Scientists with the New Hampshire Veterinary Diagnostic Laboratory at the University of New Hampshire have discovered a previously undiagnosed parasite and virus in the Canada lynx. The parasite is transmitted by ticks and is known to infect domestic dogs. The virus is similar to the Epstein-Barr virus that causes mononucleosis in humans and is related to a virus that infects domestic cats.
The surprising findings were uncovered during a collaborative research study to establish a baseline of diseases affecting a seemingly healthy wildlife population, the Canada lynx. By obtaining this information, scientists should be better able to recognize an emergence of new diseases in the wild population and monitor the state of these natural diseases within lynx populations over time.
“Lynx in New Hampshire and Maine are on the southern edge of their natural range and are among the largest and most majestic predators in these states,” said David Needle, senior veterinary pathologist with the New Hampshire Veterinary Diagnostic Laboratory and assistant clinical professor at UNH. “The health of these apex predators can function as an indicator of the health of their varied prey species, and health of their wild environments.” Needle and Brian Stevens, also a senior veterinary pathologist and assistant clinical professor, are leading the project.
Canada lynx have been federally listed as threatened since 2000, and the only state in the Northeast with a resident breeding population is Maine. Recently, lynx have been observed in New Hampshire and Vermont, including female lynx with kittens, which suggests an expansion of their current habitat range.
Scientists performed postmortem examinations on 38 Canada lynx from the state of Maine Department of Inland Fisheries and Wildlife that were collected over 10 years after having been found dead, with the most common cause of death being hit by a car.

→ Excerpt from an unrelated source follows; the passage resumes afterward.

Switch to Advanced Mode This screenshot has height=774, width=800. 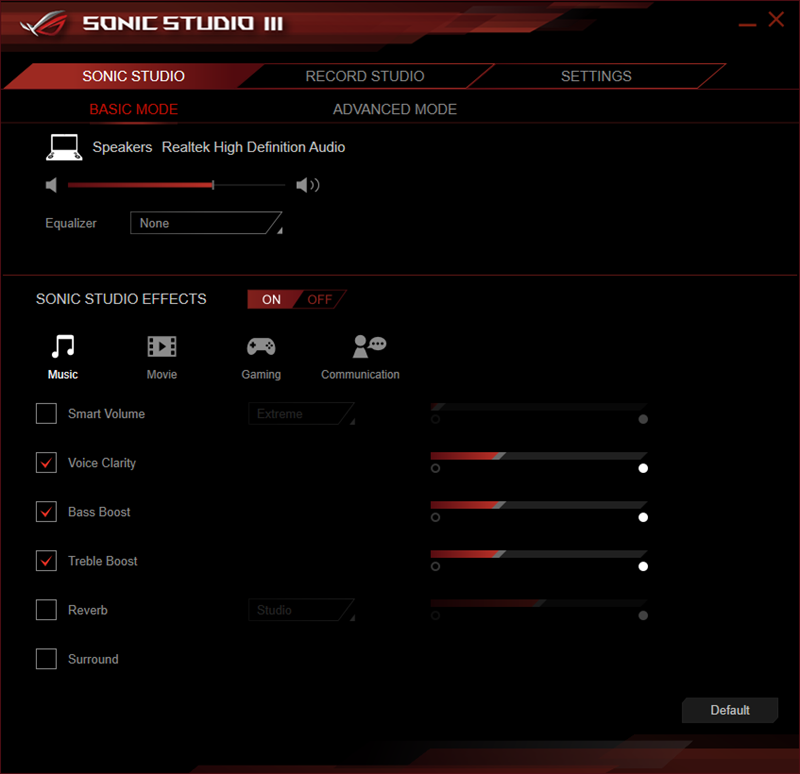394,109
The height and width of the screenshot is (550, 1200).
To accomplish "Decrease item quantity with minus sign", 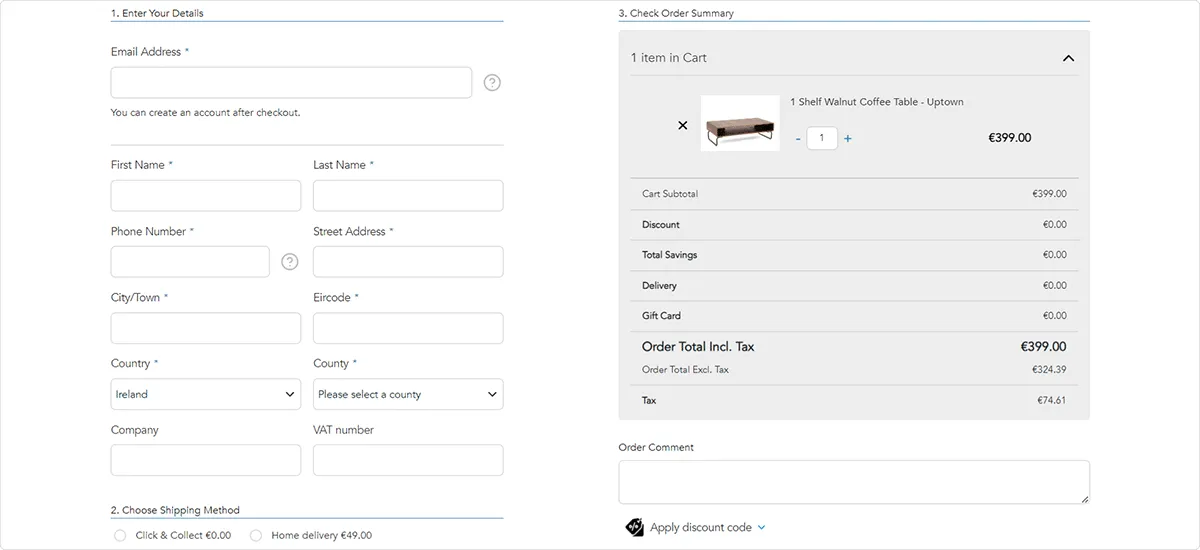I will (x=798, y=139).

Scientists found lungworm infection in 22 of 32 animals where the lung was examined. According to Stevens, it is unclear how much of an affect the presence of these parasites had on the health of the lynx. Many cases had minimal reaction associated with the infection so the parasites were likely incidental. However, other cases had more severe inflammation associated with the parasites, which may suggest some effect on the overall health of these lynx.
Inflammation was also found in the heart and skeletal muscle of multiple animals, and in two animals noted a microscopic protozoal organism suggestive of Hepatazoon sp. Additional diagnostic tests are being performed to definitively identify the protozoal species in these lynxes. Protozoa are unicellular organisms, which occasionally lead to parasitic disease in different animal species.

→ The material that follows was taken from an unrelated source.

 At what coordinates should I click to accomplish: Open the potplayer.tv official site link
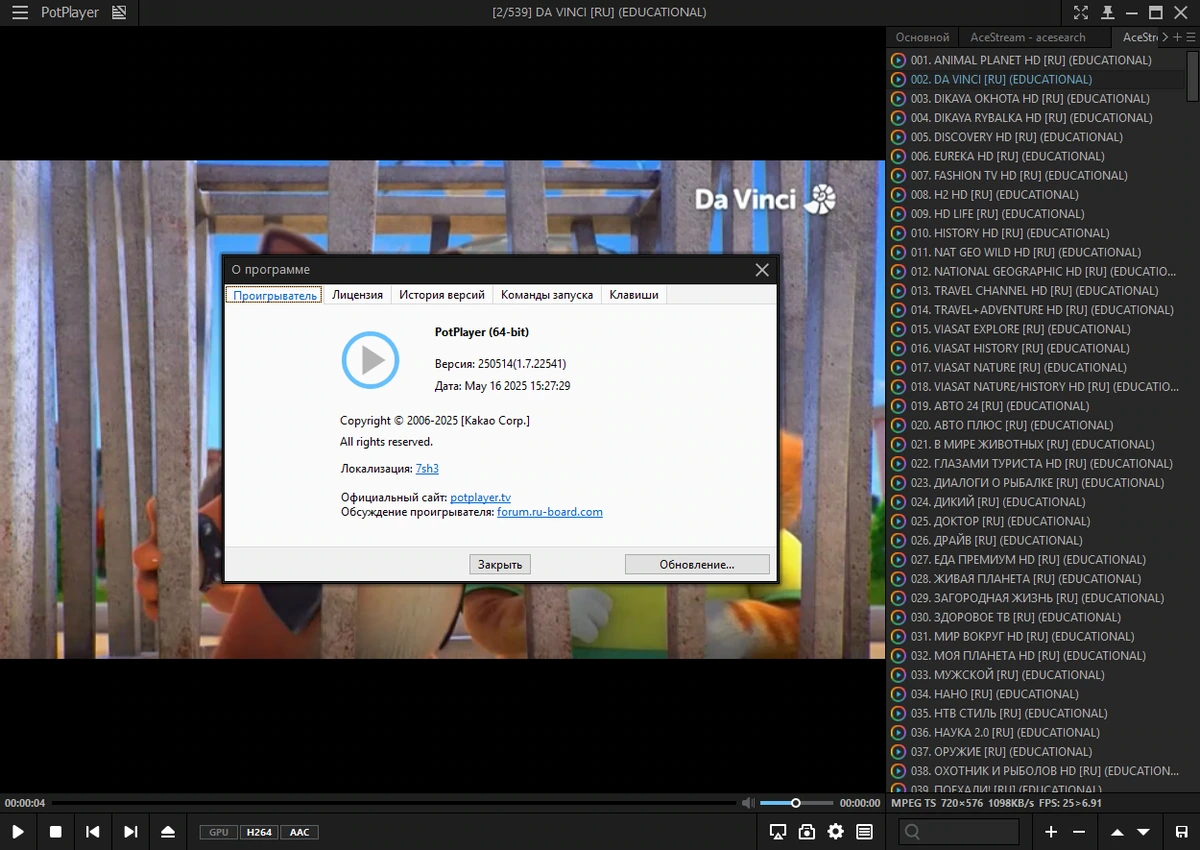[481, 497]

“To our knowledge, the parasite we believe this to be has not been diagnosed this far north as it tends to infect animals in the southern states and has not been diagnosed in Canada lynx, although it is often diagnosed in bobcats in southern states. This parasite is transmitted by tick vectors and to this point, the range of these tick vectors is not described to be in Maine so it is unclear if the tick range has expanded into Maine or if the Hepatazoon-like organism in these lynx is one not normally found in North America,” Stevens said.
In collaboration with investigators at Western University in London, Ontario, Stevens and Needle also discovered a previously unknown virus in a subset of animals. This virus is similar to a gamma herpes virus recently identified in domestic cats, and is in the same family as Epstein-Barr virus, which causes mononucleosis and other diseases in humans. Stevens said it is unclear whether the virus is a causative agent of the disease in lynx.
“We are identifying infectious agents of importance to the wild lynx population, which could have impact throughout their range, and could impact other wild animals, and potentially domesticated animals. The finding of Hepatozoon-like organism was a surprise, as it has not been described previously this far north, or in this species. Hepatozoon is a known parasite of domestic dogs and is rarely a cause of disease in this geographic region, but if it is endemic in wild carnivores, then it may only be a matter of time before veterinarians start to seeing it affecting our own dogs,” Stevens said.